--- SOURCE MATERIAL Enclosed Below ---
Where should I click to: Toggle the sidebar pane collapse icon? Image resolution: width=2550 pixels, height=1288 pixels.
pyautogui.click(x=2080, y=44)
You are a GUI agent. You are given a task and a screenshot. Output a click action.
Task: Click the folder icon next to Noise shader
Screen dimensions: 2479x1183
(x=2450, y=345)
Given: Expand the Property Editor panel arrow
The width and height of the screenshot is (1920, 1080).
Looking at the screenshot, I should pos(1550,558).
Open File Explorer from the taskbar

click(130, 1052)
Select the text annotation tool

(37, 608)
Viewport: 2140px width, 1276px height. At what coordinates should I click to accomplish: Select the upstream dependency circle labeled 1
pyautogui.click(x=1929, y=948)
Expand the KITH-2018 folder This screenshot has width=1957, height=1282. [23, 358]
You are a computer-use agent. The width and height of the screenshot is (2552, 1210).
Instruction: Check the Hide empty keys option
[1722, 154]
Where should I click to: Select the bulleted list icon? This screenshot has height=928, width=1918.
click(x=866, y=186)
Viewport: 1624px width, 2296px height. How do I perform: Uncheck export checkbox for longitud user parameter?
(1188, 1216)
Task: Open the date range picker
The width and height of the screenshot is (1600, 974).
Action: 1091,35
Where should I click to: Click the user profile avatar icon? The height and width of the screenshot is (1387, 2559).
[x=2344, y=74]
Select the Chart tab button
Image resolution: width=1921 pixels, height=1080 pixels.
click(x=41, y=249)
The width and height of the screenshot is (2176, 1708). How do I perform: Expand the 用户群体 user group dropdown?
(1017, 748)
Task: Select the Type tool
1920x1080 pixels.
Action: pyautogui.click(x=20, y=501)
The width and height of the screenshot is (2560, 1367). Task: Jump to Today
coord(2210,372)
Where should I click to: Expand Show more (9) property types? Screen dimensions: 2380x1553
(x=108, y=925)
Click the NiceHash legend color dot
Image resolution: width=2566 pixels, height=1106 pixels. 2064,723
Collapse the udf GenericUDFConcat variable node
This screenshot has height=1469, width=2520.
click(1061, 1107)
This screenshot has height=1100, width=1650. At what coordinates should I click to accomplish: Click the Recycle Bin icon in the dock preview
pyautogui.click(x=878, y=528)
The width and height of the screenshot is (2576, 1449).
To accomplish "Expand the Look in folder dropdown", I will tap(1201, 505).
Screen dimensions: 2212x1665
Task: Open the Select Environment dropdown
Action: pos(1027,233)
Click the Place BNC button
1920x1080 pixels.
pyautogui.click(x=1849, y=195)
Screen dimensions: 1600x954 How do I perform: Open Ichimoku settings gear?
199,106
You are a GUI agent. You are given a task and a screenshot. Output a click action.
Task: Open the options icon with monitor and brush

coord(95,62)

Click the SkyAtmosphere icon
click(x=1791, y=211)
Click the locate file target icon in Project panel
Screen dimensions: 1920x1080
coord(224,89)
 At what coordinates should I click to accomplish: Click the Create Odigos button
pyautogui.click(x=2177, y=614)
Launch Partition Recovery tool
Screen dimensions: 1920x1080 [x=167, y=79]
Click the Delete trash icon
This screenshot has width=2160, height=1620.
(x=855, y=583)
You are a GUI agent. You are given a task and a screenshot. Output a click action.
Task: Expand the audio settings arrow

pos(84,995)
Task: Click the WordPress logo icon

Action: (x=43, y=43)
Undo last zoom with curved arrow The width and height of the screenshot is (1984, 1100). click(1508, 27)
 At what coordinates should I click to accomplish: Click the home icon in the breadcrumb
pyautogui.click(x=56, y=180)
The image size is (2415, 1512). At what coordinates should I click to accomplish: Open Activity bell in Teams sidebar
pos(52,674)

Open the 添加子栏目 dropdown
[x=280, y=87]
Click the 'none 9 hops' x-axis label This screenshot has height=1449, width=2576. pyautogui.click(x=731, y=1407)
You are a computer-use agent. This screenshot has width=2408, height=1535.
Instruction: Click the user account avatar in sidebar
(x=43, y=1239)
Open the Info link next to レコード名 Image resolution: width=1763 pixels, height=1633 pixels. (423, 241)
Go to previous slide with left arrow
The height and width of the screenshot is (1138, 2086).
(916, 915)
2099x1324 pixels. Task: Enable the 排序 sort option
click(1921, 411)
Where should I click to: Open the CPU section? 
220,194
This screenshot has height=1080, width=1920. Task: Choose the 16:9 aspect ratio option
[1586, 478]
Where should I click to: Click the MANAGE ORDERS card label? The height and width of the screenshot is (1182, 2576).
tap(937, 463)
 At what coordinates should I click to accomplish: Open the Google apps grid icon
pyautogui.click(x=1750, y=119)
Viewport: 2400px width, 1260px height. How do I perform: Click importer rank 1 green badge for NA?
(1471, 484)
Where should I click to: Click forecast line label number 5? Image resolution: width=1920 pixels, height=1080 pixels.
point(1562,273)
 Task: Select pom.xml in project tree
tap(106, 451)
--- End of Enclosed SOURCE MATERIAL ---
Extract each line from the entries above that contains the string "computer".

You are a computer-use agent. The width and height of the screenshot is (2552, 1210).
You are a computer-use agent. This screenshot has width=2408, height=1535.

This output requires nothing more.